O mercado imobiliário brasileiro aposta cada vez mais em bairros planejados projetos que definem viário, drenagem, áreas verdes e regras de uso do solo antes da chegada do primeiro morador. Ao contrário de bairros convencionais, que crescem de forma desordenada e só recebem infraestrutura depois, esses empreendimentos nascem estruturados do zero. Segundo um levantamento da Idealiza Cidades, foram 29 novos bairros planejados privados lançados em cinco anos, entre 2020 e 2025.
O que mudou na cabeça de quem compra
A demanda é o ponto de partida. Mobilidade, segurança, áreas verdes e a possibilidade de resolver a rotina sem depender do carro passaram a pesar na decisão de compra. Para Luiz Geddes, CEO da Conviver Urbanismo, o comprador atual não quer apenas um imóvel: quer praticidade, bem-estar e uma rotina com menos estresse. "O bairro planejado nasce justamente para abraçar essa demanda, integrando infraestrutura moderna, serviços, áreas verdes e espaços de convivência desde o primeiro traço do projeto", afirma.
Infraestrutura antes dos moradores
A sequência de desenvolvimento é o que diferencia esses projetos da expansão urbana tradicional. Em bairros planejados, drenagem, sistema viário, mobilidade e regras de ocupação já estão definidos quando o primeiro morador chega. Para Ângelo Vieira Jr., CMO da Conviver Urbanismo, isso evita os problemas clássicos de cidades que crescem sem planejamento. "Essa organização garante que o bairro cresça de forma saudável, preservando o bem-estar dos moradores ao longo dos anos."
O conceito de 15 minutos na prática
Comércio, escolas, academias e lazer concentrados em um mesmo espaço reduzem deslocamentos e aplicam o chamado "bairro de 15 minutos" modelo em que a maior parte das atividades cotidianas pode ser resolvida a pé. "O grande luxo atual é o tempo. Quando o morador consegue ir à padaria, à academia ou levar os filhos à praça sem tirar o carro da garagem, a experiência de morar ganha outra qualidade", diz Mário Aragão, diretor executivo comercial da Conviver.

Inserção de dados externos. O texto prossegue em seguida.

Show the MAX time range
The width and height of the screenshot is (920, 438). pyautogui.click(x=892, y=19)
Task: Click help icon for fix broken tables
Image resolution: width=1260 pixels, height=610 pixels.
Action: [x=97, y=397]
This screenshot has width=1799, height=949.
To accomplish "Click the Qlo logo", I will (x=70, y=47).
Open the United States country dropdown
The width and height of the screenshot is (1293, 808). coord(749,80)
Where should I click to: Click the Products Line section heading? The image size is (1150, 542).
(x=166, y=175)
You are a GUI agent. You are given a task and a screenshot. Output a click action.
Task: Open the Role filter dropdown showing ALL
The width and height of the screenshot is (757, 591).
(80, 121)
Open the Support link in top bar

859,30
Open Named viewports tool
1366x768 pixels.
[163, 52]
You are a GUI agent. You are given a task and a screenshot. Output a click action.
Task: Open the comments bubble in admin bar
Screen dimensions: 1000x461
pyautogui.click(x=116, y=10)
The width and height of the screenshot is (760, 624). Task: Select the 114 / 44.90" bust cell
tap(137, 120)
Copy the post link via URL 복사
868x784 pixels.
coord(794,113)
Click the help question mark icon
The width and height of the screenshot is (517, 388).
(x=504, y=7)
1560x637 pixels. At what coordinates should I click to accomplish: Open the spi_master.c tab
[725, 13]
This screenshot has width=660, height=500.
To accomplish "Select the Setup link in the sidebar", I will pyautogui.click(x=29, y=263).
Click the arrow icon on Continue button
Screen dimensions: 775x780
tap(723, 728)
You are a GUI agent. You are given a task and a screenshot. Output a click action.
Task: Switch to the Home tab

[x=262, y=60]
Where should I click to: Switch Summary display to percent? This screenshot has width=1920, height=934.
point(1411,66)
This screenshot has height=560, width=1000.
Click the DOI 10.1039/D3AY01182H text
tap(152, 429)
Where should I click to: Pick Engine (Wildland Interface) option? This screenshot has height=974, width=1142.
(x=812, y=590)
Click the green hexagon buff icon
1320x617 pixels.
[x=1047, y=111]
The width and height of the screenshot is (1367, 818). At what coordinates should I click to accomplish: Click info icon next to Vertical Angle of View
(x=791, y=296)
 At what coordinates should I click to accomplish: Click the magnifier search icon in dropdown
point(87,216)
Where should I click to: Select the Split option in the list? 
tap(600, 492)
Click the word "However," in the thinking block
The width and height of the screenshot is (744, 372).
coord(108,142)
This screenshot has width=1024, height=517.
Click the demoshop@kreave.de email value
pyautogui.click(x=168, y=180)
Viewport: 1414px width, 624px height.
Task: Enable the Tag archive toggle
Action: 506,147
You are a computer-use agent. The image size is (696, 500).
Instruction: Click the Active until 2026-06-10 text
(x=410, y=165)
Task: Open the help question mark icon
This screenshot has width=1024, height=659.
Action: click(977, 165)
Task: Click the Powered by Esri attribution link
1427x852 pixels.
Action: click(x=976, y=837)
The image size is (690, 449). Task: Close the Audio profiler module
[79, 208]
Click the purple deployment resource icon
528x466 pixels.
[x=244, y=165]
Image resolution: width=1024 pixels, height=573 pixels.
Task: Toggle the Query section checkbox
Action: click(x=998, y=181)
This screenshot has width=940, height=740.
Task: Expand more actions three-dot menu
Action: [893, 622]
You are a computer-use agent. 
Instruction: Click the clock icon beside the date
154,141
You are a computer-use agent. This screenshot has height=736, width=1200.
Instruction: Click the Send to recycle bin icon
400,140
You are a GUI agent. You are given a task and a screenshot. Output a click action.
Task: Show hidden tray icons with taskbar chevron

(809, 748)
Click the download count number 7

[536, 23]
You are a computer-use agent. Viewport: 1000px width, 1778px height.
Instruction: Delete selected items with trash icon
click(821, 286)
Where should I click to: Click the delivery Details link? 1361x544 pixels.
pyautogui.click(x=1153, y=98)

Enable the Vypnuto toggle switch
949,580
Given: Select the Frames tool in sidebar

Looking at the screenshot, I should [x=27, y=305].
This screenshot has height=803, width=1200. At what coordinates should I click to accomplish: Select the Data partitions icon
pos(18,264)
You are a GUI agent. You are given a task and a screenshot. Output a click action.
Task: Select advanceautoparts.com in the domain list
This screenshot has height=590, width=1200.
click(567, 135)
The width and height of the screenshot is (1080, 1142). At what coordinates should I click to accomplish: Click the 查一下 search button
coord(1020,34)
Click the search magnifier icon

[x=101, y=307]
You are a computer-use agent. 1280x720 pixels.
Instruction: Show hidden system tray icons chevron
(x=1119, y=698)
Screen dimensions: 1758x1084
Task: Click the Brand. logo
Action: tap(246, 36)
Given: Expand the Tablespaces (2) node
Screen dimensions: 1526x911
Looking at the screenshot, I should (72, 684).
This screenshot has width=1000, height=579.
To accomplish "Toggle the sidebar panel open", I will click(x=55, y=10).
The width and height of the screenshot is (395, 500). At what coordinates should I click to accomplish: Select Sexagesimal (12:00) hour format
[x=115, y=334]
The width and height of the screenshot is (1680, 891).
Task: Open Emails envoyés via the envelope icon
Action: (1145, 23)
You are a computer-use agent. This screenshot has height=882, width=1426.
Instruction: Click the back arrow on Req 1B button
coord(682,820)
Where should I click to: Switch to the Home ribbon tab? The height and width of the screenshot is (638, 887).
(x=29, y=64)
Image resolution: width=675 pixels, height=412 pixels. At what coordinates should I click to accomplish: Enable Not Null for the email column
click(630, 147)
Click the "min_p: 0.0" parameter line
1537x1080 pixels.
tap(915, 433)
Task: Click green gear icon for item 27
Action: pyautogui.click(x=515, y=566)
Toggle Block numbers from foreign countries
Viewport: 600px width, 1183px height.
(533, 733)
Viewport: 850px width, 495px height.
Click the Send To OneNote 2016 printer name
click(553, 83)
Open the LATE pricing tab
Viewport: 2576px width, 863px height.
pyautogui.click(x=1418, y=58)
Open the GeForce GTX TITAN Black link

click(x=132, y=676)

Áreas verdes e valorização sustentável
A presença de parques e praças deixou de ser diferencial opcional. Segundo Geddes, esses espaços resgatam o senso de comunidade, promovem saúde mental e criam memórias e isso tem efeito direto no valor do imóvel. "Locais que oferecem esse respiro verde tendem a se valorizar muito mais." A valorização, além de mais alta, também tende a ser mais consistente: bairros que nascem estruturados mantêm competitividade por décadas, sem os desgastes típicos de expansões desordenadas.
Impacto além das cercas
O efeito desses projetos extrapola os limites do empreendimento. De acordo com Aragão, bairros planejados atraem investimentos privados, geram empregos e qualificam o entorno criando o que ele chama de "ciclo virtuoso de desenvolvimento econômico". Para os especialistas da Conviver, tendências como caminhabilidade, uso misto dos espaços e integração entre moradia e serviços indicam que o modelo deve ganhar ainda mais protagonismo nos próximos anos.